● ACTIVITY
Lines from the one with "You are a GUI" through the end of the records, and no others, are what the answer should contain, copied exactly; please keep pictures out.

**** DATASET EXCERPTS ****

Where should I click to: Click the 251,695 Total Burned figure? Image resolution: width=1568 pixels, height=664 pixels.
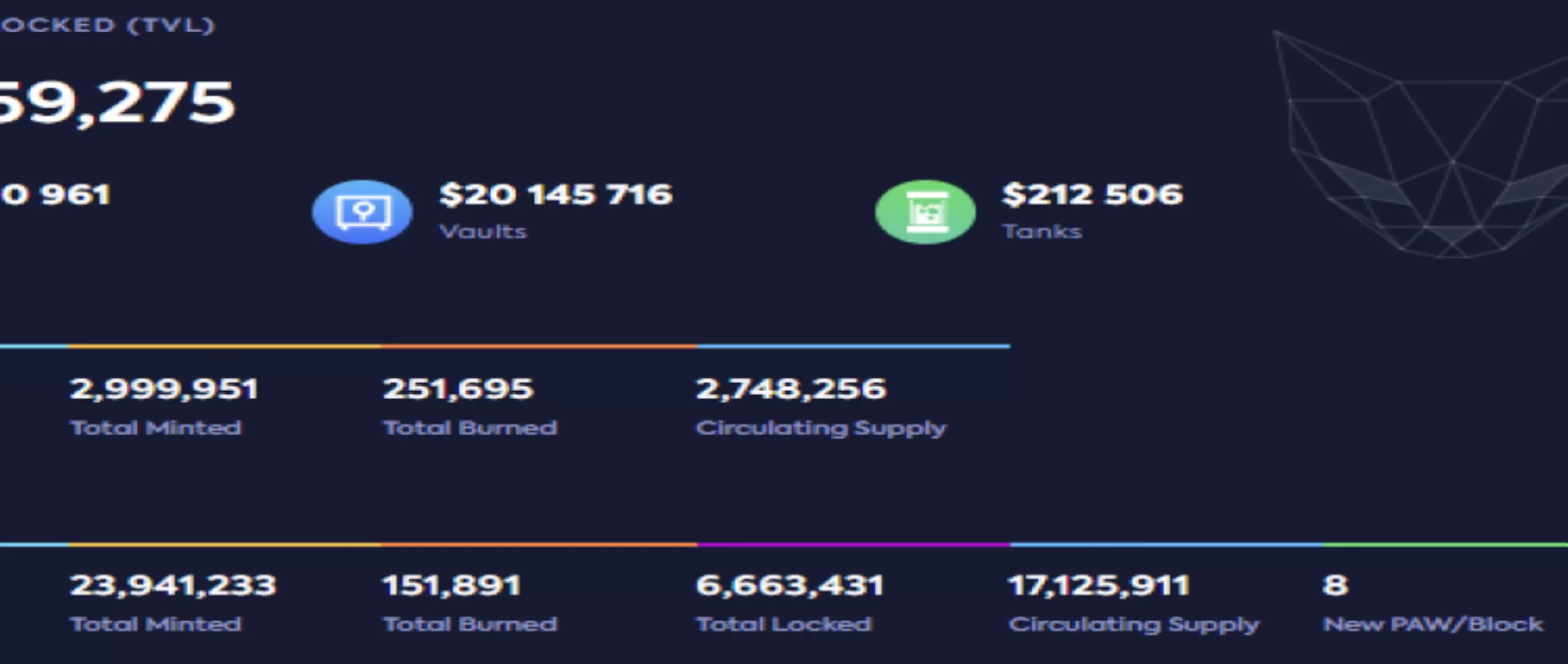click(x=458, y=389)
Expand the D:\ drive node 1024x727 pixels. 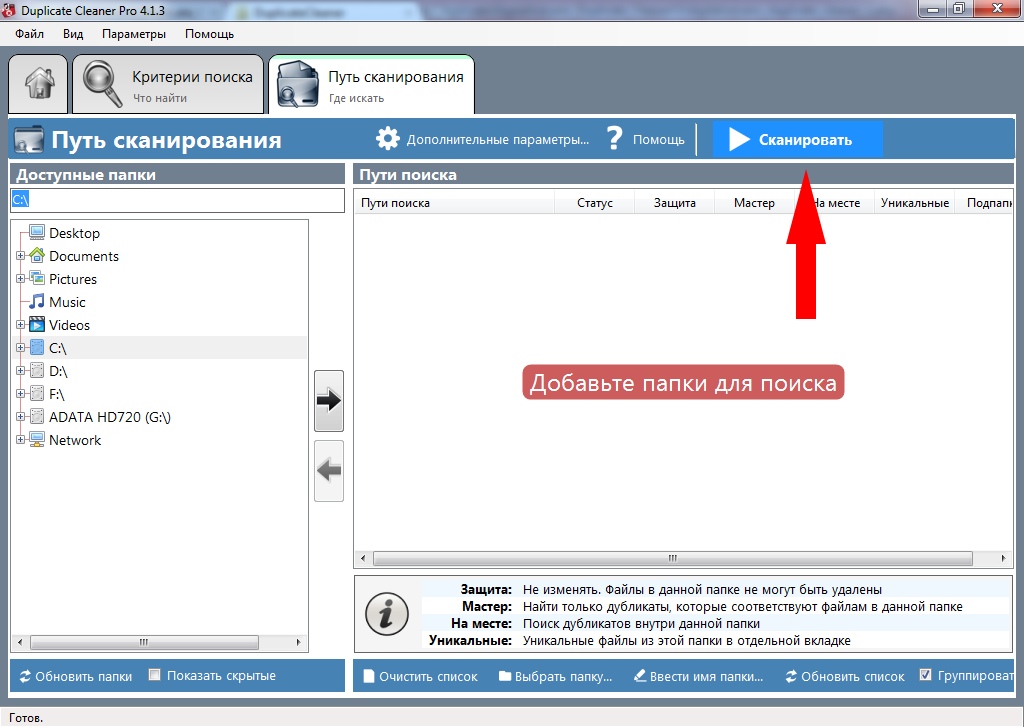20,371
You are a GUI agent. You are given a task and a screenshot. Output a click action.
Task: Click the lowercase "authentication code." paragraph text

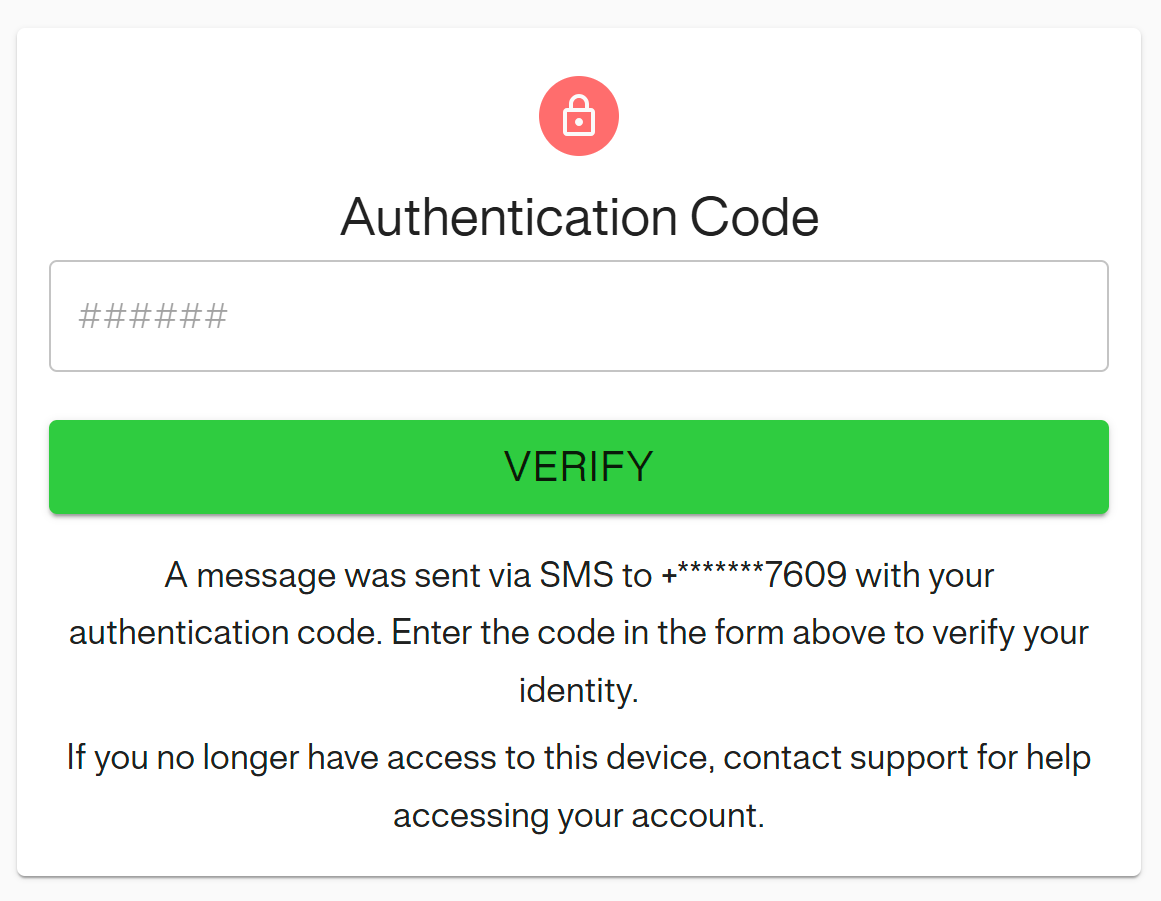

****

● SOLUTION TO THE PROBLEM
You are a GUI agent. You are given a task and a screenshot. Output a click action.
Task: Click the lowercase "authentication code." paragraph text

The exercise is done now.